Visualizing attention weights is useful for interpreting a model’s decision. Attention rollout is one of the ways to compute an attention map when the model includes multi-head self-attention and residual connections [28]. To acquire an approximate attention map from the output token to the input image, the identities of input tokens are linearly combined through all layers based on attention weights. The attention weights of ViT-B/16 over all heads were averaged and the weight matrices in all layers were multiplied, recursively. The acquired attention map demonstrated the image parts that are semantically related for classification.

2.4. Software Design

In this study, the user-friendly software (i.e., ‘Scalp checker’) was also developed using the trained deep learning model.
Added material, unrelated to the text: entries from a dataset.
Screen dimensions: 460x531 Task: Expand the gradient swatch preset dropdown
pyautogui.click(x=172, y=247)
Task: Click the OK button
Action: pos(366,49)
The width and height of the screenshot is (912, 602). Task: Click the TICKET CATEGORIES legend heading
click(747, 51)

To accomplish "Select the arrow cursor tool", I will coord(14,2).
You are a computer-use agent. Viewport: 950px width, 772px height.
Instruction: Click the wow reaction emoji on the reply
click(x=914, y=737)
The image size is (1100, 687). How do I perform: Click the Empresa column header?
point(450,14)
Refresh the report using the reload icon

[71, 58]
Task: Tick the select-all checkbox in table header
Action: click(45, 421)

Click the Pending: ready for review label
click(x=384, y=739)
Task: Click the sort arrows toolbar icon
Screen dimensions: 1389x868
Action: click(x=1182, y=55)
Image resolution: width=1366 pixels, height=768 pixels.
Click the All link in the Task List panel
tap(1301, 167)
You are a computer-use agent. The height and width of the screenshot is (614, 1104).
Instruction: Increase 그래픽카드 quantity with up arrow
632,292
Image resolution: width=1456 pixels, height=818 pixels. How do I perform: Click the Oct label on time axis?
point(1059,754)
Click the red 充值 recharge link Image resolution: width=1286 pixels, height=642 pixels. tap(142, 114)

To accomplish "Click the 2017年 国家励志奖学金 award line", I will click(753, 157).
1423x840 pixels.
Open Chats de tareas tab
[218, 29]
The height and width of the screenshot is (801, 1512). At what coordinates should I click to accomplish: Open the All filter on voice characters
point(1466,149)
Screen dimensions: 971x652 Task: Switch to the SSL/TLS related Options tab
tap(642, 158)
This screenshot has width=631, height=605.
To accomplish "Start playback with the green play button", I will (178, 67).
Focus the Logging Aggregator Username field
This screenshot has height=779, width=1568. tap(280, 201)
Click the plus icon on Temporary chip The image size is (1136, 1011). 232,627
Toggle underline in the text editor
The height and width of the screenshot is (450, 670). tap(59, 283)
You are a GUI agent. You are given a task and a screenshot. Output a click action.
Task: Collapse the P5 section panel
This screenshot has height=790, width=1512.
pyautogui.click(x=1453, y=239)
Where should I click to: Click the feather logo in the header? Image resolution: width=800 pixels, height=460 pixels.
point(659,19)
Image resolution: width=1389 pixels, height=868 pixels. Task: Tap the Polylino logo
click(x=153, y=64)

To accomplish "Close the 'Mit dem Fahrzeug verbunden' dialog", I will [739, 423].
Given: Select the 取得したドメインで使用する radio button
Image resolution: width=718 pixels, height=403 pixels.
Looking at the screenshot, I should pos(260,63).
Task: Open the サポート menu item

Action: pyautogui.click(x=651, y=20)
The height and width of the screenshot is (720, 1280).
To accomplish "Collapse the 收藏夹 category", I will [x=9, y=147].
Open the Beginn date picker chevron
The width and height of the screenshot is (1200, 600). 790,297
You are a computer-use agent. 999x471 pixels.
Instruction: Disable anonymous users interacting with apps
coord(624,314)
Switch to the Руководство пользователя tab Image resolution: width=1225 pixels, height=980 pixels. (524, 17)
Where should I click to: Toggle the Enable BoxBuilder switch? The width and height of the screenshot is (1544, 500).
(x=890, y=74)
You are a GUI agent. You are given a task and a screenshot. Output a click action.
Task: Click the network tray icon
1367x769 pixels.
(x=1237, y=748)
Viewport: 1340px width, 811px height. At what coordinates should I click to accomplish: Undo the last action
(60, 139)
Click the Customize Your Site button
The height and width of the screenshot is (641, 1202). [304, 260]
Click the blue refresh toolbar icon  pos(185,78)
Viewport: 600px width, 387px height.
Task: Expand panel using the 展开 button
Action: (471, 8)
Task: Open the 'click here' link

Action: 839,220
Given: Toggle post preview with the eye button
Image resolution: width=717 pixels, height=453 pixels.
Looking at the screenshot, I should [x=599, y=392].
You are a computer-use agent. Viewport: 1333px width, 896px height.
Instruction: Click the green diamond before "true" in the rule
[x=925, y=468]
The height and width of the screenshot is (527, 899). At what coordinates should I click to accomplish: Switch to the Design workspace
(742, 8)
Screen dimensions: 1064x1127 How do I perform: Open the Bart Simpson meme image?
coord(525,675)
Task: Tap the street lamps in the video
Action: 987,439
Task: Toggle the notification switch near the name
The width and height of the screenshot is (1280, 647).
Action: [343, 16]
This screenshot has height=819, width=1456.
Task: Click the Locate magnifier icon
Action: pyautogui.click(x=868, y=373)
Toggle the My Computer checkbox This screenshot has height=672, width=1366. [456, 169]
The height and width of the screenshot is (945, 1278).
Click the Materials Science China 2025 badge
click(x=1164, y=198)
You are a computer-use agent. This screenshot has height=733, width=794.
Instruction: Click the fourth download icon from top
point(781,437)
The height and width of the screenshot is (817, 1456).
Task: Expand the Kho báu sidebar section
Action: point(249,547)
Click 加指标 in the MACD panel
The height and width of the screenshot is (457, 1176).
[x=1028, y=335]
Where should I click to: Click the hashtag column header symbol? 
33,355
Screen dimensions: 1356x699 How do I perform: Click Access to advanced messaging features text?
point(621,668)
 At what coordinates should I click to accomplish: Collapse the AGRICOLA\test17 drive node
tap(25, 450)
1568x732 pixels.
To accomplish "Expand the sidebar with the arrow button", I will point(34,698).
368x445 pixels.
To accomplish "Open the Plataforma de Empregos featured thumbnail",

Scalp checker was designed to allow users to easily check their scalp and hair conditions and trends by date.

The flowchart illustrating Scalp checker software execution is shown in Figure 2. The Scalp checker consists of GUI-level and API-level software. The GUI-level Scalp checker was developed for observing the API-level Scalp checker processes. When the user requests the inspection at the GUI-level Scalp checker (Figure 2a), the paths of the trained deep learning model, input image, and the user-selected inspection type are allocated at the API-level Scalp checker. Subsequently, the severities of scalp hair disorders are diagnosed based on the trained model after checking GPU compatibility (Figure 2b). After completing the inspection, the results are stored in the local database and the GUI-level Scalp checker displays the results (Figure 2c). If the user navigates to the dashboard or history page at the GUI-level Scalp checker, the results are requested and received from the local database (Figure 2d). The GUI-level and API-level Scalp checker were developed by using Microsoft Visual Studio 2022 and PyCharm Professional, respectively.

3. Results

3.1. Severity Classification of Six Hairy Scalp Disorders

Three trained models based on ResNet-152, EfficientNet-B6, and ViT-B/16 predicted the severity level (0, 1, 2, and 3) of six individual scalp and hair disorders (dryness, oiliness, erythema, folliculitis, dandruff, and hair loss). We compared the overall performance of these trained models using the test dataset (Figure 3). Four metrics commonly used for performance examination of deep learning classification were evaluated: accuracy, precision, recall, and F1-score [29].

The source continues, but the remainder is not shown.